* _SUPPLIED MATERIAL_:
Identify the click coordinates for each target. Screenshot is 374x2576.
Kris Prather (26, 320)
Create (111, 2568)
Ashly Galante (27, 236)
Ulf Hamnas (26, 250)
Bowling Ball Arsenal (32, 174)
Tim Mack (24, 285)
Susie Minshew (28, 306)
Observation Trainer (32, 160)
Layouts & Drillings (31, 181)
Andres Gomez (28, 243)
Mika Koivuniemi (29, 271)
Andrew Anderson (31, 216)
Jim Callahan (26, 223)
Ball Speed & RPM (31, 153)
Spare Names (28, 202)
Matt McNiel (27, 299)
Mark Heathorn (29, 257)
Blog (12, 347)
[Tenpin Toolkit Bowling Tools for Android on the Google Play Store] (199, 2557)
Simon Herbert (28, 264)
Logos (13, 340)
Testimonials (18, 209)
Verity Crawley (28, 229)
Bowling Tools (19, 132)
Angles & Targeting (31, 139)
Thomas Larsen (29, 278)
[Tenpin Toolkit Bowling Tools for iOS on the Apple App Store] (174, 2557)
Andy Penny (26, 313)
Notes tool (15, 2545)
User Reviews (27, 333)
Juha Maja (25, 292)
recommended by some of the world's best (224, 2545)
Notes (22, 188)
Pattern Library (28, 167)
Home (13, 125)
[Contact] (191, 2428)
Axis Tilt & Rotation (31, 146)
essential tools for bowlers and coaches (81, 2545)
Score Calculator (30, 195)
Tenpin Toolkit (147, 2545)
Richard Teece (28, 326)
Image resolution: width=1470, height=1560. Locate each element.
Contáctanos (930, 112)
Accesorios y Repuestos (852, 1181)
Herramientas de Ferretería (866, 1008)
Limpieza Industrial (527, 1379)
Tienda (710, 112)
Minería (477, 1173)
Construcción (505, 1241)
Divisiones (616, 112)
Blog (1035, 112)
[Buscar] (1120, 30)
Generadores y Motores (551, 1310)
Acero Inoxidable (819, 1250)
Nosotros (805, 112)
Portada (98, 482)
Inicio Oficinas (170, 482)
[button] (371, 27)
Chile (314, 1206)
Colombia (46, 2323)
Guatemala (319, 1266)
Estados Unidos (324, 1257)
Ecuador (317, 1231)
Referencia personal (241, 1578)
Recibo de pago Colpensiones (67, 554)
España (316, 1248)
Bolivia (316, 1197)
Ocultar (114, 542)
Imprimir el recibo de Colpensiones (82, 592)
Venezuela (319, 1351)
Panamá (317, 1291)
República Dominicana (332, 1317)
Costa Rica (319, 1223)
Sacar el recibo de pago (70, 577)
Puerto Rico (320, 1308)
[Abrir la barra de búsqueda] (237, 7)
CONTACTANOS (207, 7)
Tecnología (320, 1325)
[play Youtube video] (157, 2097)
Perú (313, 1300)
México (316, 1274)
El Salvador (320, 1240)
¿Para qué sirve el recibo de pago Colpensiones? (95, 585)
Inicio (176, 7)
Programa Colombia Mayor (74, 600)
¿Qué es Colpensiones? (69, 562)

* _ABOUT THIS TASK_:
Show, from the listing above, each line that contains the word "Store".

* _SOLUTION TO THIS EXERCISE_:
[Tenpin Toolkit Bowling Tools for Android on the Google Play Store] (199, 2557)
[Tenpin Toolkit Bowling Tools for iOS on the Apple App Store] (174, 2557)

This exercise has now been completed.